As Throsby waded through the stream of anguish, the unfolding tragedy at Kew TGS – Trinity Grammar School’s “Haircutgate” – the hilarity of it all was past endurance.
In this leafy walled garden of Melburnian affluence, a trite playground drama delivered (to the chagrin of the dramatic arts staff) real passion, hurt, and anger with the intensity of a US school shooting, visiting unwonted emotional violence upon participants, victims, and innocent bystanders.
A conflagration of protests, sackings, resignations, mass meetings, mini royal commissions – even a Getup campaign – arose when a student was cruelly cut down before his incredulous school chums… by the vindictive scissors of a “beloved” deputy principal.
His hair was too long for the school photograph.
Before taking too great an offence at Throsby’s imputation (to use an au courant word) this is not the sniping of some sniggering public school ingrate.
Throsby is a proud graduate of one of Australia’s elite secondary schools – one founded for free public attendance several decades before those craven hives of nouveau riche offspring were, established by pious aristocrats to spite the fledgling commonwealth’s égalité. Thros’s devoted partner and lifelong BFF was a private school teacher who dealt with many an entitled little Toff.
So there.
When 30-year TGS veteran deputy head Rohan Brown chose, as he occasionally had, to trim a young scruffy’s moptop for class photo-op, his consequent sacking unleashed a tempest of pent-up indignation of such fervour it must have been unhealthily dammed within alumnus' proud chests during the entirety of the school’s wabbit subsistence by an implanted staidness of Grammarian holistic tutelage.
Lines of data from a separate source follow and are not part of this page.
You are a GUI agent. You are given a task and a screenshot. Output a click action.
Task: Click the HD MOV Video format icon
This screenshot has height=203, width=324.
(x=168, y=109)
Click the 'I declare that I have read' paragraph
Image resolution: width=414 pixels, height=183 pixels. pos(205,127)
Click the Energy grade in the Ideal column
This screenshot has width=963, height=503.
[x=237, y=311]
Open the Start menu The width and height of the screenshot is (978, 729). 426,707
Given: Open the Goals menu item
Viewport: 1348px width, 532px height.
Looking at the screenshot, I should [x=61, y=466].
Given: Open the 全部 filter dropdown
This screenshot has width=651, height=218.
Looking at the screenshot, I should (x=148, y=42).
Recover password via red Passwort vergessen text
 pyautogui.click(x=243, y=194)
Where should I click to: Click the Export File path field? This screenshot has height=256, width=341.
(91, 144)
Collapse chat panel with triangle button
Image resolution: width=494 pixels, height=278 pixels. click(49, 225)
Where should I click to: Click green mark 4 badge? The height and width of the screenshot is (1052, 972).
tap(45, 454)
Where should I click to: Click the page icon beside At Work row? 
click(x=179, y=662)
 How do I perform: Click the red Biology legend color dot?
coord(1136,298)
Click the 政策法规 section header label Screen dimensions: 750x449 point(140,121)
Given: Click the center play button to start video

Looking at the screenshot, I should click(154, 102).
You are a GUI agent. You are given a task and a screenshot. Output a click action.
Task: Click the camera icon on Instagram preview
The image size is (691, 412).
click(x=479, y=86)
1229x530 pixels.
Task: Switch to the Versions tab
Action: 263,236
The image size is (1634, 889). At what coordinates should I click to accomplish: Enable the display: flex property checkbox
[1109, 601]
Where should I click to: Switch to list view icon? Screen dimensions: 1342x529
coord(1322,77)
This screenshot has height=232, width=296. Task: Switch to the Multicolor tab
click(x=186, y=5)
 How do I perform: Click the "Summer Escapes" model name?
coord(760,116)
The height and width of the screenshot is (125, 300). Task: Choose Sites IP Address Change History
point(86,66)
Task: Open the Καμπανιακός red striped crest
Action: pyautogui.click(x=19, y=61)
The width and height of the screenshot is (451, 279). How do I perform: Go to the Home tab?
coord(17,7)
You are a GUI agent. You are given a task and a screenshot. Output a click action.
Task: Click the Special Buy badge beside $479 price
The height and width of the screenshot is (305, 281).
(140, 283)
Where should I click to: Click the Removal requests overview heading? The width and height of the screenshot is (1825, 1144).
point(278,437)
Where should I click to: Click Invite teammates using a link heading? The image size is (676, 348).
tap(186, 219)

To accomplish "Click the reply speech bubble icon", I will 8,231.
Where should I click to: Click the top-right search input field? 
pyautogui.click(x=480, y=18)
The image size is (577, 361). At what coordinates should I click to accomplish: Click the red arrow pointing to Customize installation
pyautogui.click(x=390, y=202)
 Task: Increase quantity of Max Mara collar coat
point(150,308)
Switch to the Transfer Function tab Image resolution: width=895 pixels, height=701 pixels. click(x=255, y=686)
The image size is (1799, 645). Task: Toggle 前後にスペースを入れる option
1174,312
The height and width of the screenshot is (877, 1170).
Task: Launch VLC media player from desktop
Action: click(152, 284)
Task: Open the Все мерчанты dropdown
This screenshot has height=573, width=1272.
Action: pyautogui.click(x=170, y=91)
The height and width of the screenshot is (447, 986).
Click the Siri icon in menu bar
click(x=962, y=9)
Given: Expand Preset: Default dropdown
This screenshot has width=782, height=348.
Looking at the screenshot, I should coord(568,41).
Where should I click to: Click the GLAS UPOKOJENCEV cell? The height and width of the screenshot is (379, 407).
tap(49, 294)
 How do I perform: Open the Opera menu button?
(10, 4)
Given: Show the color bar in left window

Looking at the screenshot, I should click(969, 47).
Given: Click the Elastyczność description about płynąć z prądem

It was as though the nearby pending Batman federal by-election – giving all those yuppies and commoners a free public brawl – triggered the ex-students beyond their collective last straw.
The parents complained. Brown was sacked, students rebelled, public met, lawyers engaged, media swarmed. School Council members resigned, the headmaster besieged. The press reported, cruelly.
Old Trinity Grammarians Association donned button-bursting gold and green school blazers in a show of support while students swapped blazers for civvies or wore brown armbands. A rumour said that some students had no casual clothing, therefore pyjamas, believing being out of uniform (but, phew! not in bed) showed anti-establishment tendencies. Maybe that was made up.
Most unfair of all, the student, whose hair Brown cut, reportedly took schoolyard censure for getting him sacked. Not cool, lads.
Thros pondered the agreeable spectacle of these upstanding folk, salt of the upper crust, citizens of Elysium and their defiant offspring, behaving as they always wanted to. Just like public school bogans.
Former Grammarians had been grumbling for years that TGS was taking a nasty veer towards being a, well, an elite private school. A distasteful proneness to “focus on things like buildings, fundraising, marketing, ATAR excellence, Cambridge schooling program, etc.”
They also declared that the school – which charges over $30,000 fees – should not be run like a business and should continue “the holistic development of each student – spiritually, emotionally, intellectually, physically, socially, and morally”.
Dare one suggest this demonstrates, with painful irony, that TGS failed to prepare those guileless former students for the real world?